Little Rock The old saying that “arrogance comes before the fall,” doesn’t set the clock on when it happens, just the inevitability. Facebook, the social media giant and communication hub for the world, seems finally on the verge of reading the time correctly, after ignoring the issues and the voices of concern and protest for years. Now an ad boycott, led by the NAACP and others from the human rights community, is slapping them awake. Four hundred companies have joined, including big hitters in auto and consumer brands. This is a serious assault on their tower.
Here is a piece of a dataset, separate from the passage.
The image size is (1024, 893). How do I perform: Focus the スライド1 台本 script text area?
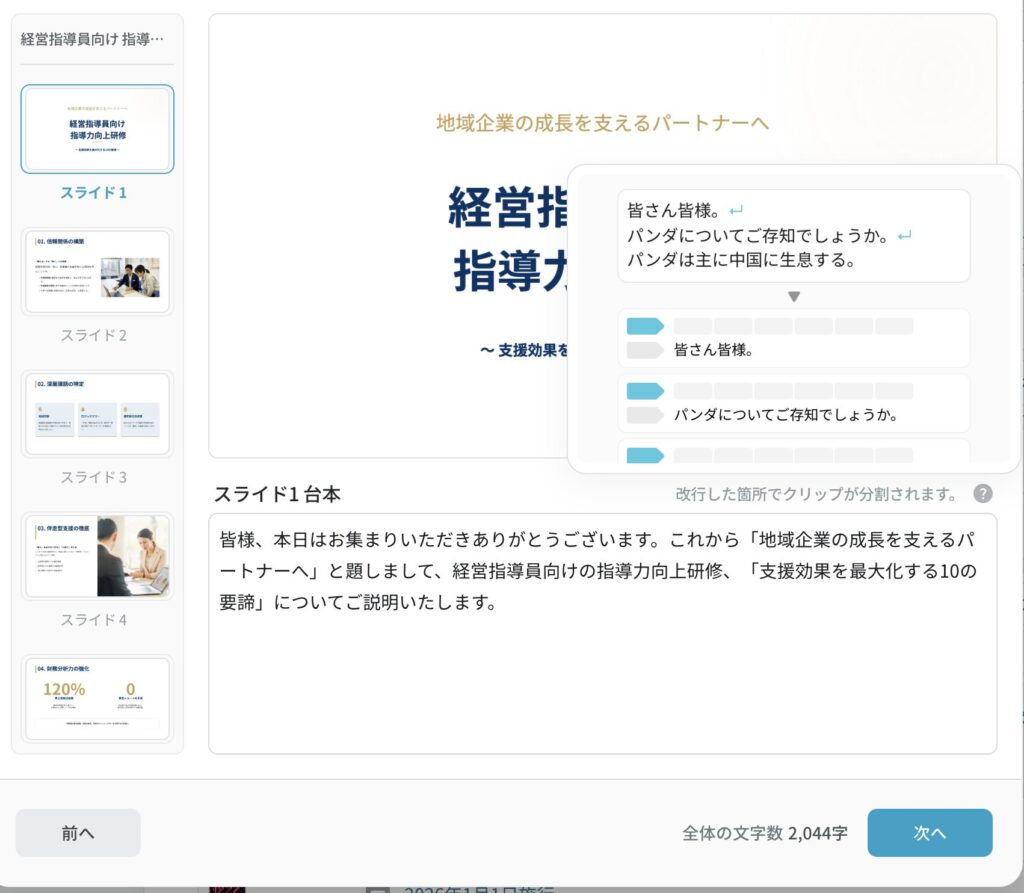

Of course, Mark Zuckerberg and his colleagues continue to duck and weave, shuck and jive, trying to escape accountability once again. The issues are plain. Facebook has been unwilling to curb hate speech, including the racial divisiveness pounded daily from Pennsylvania Avenue. This despite their documented problems in the 2016 election where they were manipulated by Russia, allowed Cambridge Analytics to scour millions of users from their database, more recently enabled ethnic cleansing in Myanmar, and Hindu extremism against Muslims in India. All the while, their response has essentially been, “Who me?”
Their problems have intensified to crisis point as they have increasingly become outliers hiding behind their ostrich-in-the-sand pretense that this all about free speech and political news. Twitter, surprisingly, has led the way in blocking Trump’s extremism on voting, the virus, and race. YouTube jettisoned the David Duke white supremacist channel. Reddit, Snap, and others have also stepped in to prevent Trump abuse. Trump of course responded with a meaningless executive order, as if he could usurp Congress and the FCC, but no one blinked, except perhaps Zuckerberg. Congress is asking all of these guys to come for hearings so we’ll see more shimmying and sliding from Facebook in coming days.
Big companies don’t like their ads running next to a bunch of name calling and hate mongering. Surprise! They don’t think that encourages consumers to buy. Oh, yeah, they also claim that they care about the issues, and some of the more progressive ones like REI, the outdoor cooperative, and Ben and Jerry’s ice cream, do care about the politics. This boycott is serious because 70% of Facebook’s revenue comes from small business advertising, and a tipping point of accountability could finally get their attention.
As always, Zuckerberg’s strategy is to defuse the crisis. He announced some more controls, yawn. He says he is going to meet with the boycott organizers, but he’s actually already talked to them, and they came away unsatisfied. Remember he met with the rightwing whiners who claimed there was a bias against them in recent years, and, frankly, that’s part of the problem he has now, along with his pussyfooting with Trump.